Addy Osmani made this point sharply: treat your AGENTS.md as a living list of codebase smells you haven't fixed yet. If you're documenting something an agent could figure out by reading the code, you're not helping — you're adding noise. If you're documenting a workaround for a structural problem, the better move is to fix the structural problem.

The Specification Design Thread

This connects to something I've been turning over since the SWE-bench finding from last week. METR found that AI-generated PRs pass tests but get rejected by human maintainers who apply unwritten criteria — idiom, architectural fit, maintainability. The AGENTS.md study is showing the other side of the same coin: when you try to write those criteria down explicitly, the agent follows them all and gets worse at the actual task.

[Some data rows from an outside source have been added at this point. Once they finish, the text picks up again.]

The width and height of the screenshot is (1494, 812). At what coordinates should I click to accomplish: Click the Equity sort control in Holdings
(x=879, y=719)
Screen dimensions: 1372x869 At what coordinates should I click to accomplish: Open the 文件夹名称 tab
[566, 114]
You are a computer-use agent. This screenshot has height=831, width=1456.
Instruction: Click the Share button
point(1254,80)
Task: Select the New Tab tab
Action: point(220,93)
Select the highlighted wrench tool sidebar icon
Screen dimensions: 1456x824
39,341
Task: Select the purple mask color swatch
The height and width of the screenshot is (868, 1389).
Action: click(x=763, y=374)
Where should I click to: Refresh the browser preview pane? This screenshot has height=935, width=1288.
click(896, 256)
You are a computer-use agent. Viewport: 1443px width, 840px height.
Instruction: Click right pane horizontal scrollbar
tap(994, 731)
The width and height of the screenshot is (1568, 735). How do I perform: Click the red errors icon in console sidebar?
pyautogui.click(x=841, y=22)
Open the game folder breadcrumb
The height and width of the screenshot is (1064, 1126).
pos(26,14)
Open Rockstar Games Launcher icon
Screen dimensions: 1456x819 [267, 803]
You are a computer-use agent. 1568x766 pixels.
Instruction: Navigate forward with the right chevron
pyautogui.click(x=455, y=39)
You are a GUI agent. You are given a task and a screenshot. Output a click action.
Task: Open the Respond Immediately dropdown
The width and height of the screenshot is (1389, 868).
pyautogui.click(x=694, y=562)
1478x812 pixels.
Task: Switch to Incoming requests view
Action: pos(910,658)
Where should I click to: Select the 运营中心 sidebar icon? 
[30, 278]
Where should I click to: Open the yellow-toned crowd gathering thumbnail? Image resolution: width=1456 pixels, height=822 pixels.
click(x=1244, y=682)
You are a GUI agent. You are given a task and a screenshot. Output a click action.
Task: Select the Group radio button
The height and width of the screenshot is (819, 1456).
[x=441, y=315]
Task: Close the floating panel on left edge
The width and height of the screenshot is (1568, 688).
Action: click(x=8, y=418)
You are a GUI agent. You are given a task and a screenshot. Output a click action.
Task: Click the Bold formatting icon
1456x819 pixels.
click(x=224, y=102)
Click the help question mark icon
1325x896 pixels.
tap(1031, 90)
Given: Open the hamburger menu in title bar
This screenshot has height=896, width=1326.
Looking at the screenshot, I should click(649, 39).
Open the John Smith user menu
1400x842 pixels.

The problem isn't that agents ignore instructions. It's that they follow them too well. Every instruction you add competes for the agent's reasoning budget. If the instruction is genuinely non-discoverable — a landmine the agent can't see coming — it earns its slot. If it's redundant with what the agent would figure out anyway, it's consuming tokens and adding cognitive overhead for no benefit.

This is starting to look like a general principle for specification design in AI-augmented work: the value of a specification is inversely proportional to its discoverability. Tell the agent what it can't find out on its own. For everything else, trust it to explore.

The Practical Takeaway

If you're maintaining an AGENTS.md or CLAUDE.md file, the research suggests keeping it under 60 lines and applying a ruthless filter to every line: could the agent figure this out by reading the codebase? If yes, delete the line. If the line documents a workaround, fix the underlying problem instead.

The teams getting the best results from context files aren't writing comprehensive onboarding documents. They're writing concise lists of landmines — the three or four things about this codebase that will trip you up if nobody warns you, and that you cannot infer from the code alone.

More context isn't better context. In specification design, as in cooking, the skill is knowing what to leave out.